Video Transcript
Determine the integral of 𝑥 multiplied by two 𝑥 squared minus nine all cubed.
Okay, to actually solve this problem and integrate this expression, what we’re actually gonna use is we’re gonna use substitution. This method is also known as the reverse chain rule. So the first stage to actually solve by substitution is to decide which part is going to be 𝑢. So I’ve said that 𝑢 is equal to two 𝑥 squared minus nine. And now I’m actually gonna differentiate this because I want to find 𝑑𝑢 𝑑𝑥.
If I differentiate two 𝑥 squared minus nine, I get four 𝑥. And just to quickly remind us how we got that, well, actually, you multiply the exponent by the coefficient. So two multiplied by two gives us four. And then you subtract one from the exponent. So instead of two, we have one. So we’ve got four 𝑥. And the reason we actually do this is because we’re looking to find 𝑑𝑥. So what we’re gonna do now is rearrange to actually find 𝑑𝑥.
So first of all, we actually multiply by 𝑑𝑥. So we’re gonna get 𝑑𝑢 is equal to four 𝑥 𝑑𝑥. And then we actually divide both sides by four 𝑥 to get 𝑑𝑢 over four 𝑥 is equal to 𝑑𝑥. So now we actually have chosen what 𝑢 is and we found 𝑑𝑥. What we’re gonna do is actually substitute these back into our original expression. And when we do that, we now have it in the form that we want the integral of 𝑥 multiplied by 𝑢 cubed multiplied by 𝑑𝑢 over four 𝑥.
Well, this still leaves us with a little bit of a problem because the reason we used substitution is actually so that we can create an expression that’s easier to integrate. However, we still got 𝑥 and 𝑢 in our expression. But actually, if we have another inspection of the expression we had, we can say that if we divide through by 𝑥, we can actually eliminate our 𝑥 terms. And this leaves us with a much more straightforward integration because we’ve now got to integrate 𝑢 cubed over four.
So this gives us 𝑢 to the power of four over 16 plus 𝑐 cause don’t forget the constant of integration. And just reminds us how we did that, we raised the exponent by one, so went from 𝑢 cubed to 𝑢 to the power of four. And then we divided by the new exponent. But because we already had one over four or 𝑢 cubed over four, we then multiply four by the new exponent, which is four, to give us 16 as our denominator.

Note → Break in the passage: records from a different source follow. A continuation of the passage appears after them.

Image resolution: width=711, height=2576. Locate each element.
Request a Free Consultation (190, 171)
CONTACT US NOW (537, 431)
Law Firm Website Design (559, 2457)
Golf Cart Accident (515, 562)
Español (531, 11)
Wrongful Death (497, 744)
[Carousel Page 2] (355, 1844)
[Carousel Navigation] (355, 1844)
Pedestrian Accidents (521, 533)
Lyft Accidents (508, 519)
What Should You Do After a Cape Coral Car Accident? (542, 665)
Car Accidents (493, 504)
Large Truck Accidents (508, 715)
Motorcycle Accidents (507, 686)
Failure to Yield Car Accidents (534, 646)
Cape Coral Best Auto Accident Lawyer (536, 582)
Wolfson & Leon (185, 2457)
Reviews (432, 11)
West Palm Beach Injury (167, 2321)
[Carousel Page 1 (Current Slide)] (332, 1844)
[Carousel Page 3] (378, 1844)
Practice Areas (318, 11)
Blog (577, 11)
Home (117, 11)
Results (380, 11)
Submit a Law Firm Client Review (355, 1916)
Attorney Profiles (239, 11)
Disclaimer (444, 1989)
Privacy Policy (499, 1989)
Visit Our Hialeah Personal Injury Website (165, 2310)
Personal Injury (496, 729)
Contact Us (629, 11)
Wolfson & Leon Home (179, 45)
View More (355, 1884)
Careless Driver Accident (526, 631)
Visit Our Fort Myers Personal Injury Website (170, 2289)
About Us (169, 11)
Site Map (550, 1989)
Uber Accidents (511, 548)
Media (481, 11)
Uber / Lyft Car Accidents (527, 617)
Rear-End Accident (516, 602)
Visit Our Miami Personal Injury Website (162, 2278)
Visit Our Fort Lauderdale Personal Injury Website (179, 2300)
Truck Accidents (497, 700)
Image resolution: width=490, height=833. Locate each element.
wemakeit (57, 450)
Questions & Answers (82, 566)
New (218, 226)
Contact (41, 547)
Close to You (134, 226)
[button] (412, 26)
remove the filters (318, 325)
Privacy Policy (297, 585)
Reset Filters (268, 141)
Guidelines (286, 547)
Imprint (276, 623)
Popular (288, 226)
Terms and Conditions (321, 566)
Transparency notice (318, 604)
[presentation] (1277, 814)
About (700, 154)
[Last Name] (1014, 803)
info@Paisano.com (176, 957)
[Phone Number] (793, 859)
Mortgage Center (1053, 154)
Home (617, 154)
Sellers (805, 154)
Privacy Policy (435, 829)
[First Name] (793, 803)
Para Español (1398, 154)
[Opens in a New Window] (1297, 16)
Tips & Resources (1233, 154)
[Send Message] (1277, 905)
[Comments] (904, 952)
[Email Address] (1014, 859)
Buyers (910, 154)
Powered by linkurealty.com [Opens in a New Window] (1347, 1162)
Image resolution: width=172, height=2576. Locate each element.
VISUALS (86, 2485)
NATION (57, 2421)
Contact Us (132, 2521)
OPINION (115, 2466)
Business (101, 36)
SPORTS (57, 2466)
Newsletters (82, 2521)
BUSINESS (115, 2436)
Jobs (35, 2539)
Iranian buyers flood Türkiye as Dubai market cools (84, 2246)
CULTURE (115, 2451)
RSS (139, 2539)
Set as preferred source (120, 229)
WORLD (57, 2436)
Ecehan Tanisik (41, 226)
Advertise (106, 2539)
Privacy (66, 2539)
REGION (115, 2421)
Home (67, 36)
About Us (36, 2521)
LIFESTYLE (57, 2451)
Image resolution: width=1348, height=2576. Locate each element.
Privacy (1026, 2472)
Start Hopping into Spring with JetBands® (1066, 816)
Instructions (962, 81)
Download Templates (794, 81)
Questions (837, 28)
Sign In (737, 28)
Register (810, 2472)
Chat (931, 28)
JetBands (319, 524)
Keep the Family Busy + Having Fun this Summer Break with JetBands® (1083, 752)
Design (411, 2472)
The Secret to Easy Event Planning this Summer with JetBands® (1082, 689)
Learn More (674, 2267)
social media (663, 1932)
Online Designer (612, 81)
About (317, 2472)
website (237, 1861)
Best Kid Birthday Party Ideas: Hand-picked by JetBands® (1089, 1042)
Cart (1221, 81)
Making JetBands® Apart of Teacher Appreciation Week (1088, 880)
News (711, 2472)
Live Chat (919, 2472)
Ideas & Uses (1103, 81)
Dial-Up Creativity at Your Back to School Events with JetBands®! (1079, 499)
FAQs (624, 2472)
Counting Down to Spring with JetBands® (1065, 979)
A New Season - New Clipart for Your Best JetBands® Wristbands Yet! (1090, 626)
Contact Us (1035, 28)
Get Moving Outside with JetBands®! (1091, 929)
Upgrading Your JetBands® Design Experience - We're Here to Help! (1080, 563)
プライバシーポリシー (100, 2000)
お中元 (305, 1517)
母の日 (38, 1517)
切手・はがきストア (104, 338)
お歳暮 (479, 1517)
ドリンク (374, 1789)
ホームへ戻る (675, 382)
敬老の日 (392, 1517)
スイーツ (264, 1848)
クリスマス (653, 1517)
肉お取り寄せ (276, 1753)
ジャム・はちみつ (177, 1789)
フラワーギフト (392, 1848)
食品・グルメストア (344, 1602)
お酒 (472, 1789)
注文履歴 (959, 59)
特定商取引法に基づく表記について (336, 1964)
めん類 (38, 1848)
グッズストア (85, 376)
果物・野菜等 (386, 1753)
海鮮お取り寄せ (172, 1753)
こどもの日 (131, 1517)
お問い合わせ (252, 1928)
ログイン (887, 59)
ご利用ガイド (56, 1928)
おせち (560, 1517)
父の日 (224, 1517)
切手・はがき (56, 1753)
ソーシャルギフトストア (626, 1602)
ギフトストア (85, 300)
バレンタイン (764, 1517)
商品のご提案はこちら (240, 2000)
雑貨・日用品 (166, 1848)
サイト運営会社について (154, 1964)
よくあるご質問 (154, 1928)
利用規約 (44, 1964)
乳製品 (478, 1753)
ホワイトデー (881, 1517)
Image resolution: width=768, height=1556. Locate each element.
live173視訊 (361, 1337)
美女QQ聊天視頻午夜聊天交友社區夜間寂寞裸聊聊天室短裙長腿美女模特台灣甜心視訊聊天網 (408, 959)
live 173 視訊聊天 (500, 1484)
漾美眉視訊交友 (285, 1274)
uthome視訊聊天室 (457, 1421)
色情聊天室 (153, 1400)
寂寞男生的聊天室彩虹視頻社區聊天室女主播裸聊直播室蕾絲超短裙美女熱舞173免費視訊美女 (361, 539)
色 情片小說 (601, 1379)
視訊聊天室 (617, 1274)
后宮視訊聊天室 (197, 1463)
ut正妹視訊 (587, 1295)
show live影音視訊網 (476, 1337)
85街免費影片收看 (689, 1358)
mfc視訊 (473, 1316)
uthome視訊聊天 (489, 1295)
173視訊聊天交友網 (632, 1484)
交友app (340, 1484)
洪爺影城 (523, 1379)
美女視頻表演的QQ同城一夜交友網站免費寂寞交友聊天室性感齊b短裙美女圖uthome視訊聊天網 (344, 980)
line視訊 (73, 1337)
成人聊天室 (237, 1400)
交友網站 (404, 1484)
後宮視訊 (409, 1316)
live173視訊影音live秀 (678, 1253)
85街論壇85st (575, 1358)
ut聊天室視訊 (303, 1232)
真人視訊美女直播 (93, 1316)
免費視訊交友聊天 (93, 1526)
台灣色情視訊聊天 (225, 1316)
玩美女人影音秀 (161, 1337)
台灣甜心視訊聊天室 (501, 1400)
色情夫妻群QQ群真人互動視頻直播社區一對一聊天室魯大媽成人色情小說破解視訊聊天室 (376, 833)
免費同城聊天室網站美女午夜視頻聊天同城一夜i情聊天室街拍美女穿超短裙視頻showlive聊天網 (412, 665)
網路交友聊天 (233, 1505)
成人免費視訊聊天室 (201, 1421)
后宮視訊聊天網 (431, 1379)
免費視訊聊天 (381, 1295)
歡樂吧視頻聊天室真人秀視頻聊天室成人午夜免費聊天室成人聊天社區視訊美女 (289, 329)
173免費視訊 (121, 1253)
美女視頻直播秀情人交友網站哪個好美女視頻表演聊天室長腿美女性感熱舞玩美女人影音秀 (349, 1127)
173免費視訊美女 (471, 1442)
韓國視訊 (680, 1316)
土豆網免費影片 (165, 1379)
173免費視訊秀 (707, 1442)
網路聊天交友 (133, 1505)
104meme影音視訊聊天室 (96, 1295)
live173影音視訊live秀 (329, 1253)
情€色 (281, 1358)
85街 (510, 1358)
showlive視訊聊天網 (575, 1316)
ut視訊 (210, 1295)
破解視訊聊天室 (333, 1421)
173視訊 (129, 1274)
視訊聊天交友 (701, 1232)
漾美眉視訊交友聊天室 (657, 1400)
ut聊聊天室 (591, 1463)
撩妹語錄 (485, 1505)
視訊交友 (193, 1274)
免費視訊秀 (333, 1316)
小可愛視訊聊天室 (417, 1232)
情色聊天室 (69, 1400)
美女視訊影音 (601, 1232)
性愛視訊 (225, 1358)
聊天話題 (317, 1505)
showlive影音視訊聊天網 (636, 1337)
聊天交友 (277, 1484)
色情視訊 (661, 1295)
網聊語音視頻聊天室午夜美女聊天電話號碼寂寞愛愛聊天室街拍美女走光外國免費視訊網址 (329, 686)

Okay, great! So now what’s the next step? What do we do? So the final thing that we need to do is actually substitute back in 𝑢 is equal to two 𝑥 squared minus nine. So therefore, when we do, we can say that the integral of 𝑥 multiplied by two 𝑥 squared minus nine all cubed is equal to one over 16 two 𝑥 squared minus nine all cubed plus 𝑐.